Paul Krugman has a recent column, "Patients Are Not Consumers." He concludes the column by saying:
The idea that all this can be reduced to money — that doctors are just “providers” selling services to health care “consumers” — is, well, sickening. And the prevalence of this kind of language is a sign that something has gone very wrong not just with this discussion, but with our society’s values.
I like Krugman’s having the good common sense to realize that medical care is NOT all or only about money – and that we are in trouble if we think it is. The reduction of EVERYTHING to money is a key driver, I think, in making corruption invisible to people. As Krugman observes:
Now politicians and supposed reformers talk about the act of receiving care as if it were no different from a commercial transaction, like buying a car — and their only complaint is that it isn’t commercial enough. What has gone wrong with us?
James Kwak at the Baseline Scenario details research which shows that the more people think about money, the less admirably they act. As well, taking economics classes may have a negative effect on behavior:

Robert Frank, Thomas Gilovich, and Dennis Regan wrote two papers on this back in the 1990s that most of the professional economists out there already know. In one of their experiments, they asked undergraduates at the beginning and end of the semester several questions such as whether or not they would return $100 lost by a stranger at the end of the semester. They found that the proportion of students who gave more dishonest answers at the end of the semester than at the beginning was highest for students who took introductory micro from the mainstream economist, lower for students who took introductory micro from the developmental economist, and lowest for students who took introductory astronomy.

If there’s an effect here, I don’t think the mechanism is that economics makes you a bad person.
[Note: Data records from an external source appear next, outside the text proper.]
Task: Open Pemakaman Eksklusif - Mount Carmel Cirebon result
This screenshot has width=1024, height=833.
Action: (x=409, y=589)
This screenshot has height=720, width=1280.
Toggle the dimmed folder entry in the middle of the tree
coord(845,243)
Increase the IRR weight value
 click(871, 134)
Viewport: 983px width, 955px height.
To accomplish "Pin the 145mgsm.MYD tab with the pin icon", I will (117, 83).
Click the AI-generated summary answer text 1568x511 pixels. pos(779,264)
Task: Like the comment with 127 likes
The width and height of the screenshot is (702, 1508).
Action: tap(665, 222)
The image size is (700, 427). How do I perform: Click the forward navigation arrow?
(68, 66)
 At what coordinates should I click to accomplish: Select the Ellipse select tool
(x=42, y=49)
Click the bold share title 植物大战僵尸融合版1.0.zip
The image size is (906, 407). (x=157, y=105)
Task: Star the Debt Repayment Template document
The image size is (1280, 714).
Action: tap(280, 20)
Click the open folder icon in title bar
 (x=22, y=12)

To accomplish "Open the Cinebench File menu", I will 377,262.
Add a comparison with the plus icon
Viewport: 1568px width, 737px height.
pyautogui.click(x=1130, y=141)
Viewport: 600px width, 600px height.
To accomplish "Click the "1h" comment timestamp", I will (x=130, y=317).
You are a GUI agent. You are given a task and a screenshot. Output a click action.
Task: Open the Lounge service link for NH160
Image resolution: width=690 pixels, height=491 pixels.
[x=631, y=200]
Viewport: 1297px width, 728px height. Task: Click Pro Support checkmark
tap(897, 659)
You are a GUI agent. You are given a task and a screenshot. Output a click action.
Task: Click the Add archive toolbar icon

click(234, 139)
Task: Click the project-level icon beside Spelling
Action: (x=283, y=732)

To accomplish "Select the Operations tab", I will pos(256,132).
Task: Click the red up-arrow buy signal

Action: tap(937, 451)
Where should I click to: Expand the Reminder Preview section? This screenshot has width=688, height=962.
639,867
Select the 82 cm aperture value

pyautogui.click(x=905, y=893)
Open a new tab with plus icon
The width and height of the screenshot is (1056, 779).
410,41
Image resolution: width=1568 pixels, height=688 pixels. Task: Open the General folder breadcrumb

Instead, it changes your expectations about what the rest of the world is like. If you are an altruistic person and someone teaches you that (a) most people are self-interested and (b) the world would be better if everyone behaved in a self-interested way, that is likely to make you behave in a less altruistic way.

I was really struck by Krugman’s words that: “and their only complaint is that [medicine] isn’t commercial enough.” Somehow, more commercialization has become the always-prescribed panacea to everything. The same universal nostrum is also prescribed for education. Recently in Texas, there has been a lot of emphasis in education in whether professors and research are on balance money-making or money-losing for their universities.

Commercialization is not only no panacea – it is often not a remedy at all, like other quack prescriptions. Fortunately, many good people within organizations that pay lip service to money as the only value do NOT act that way and do subvert their corrupt leadership. But we also need to challenge the frameworks that people use when they talk – very unrealistically – as though human beings were, above all, “consumers.”

In reality, life is NOT all about money – and we get in trouble when we act or think as though it is.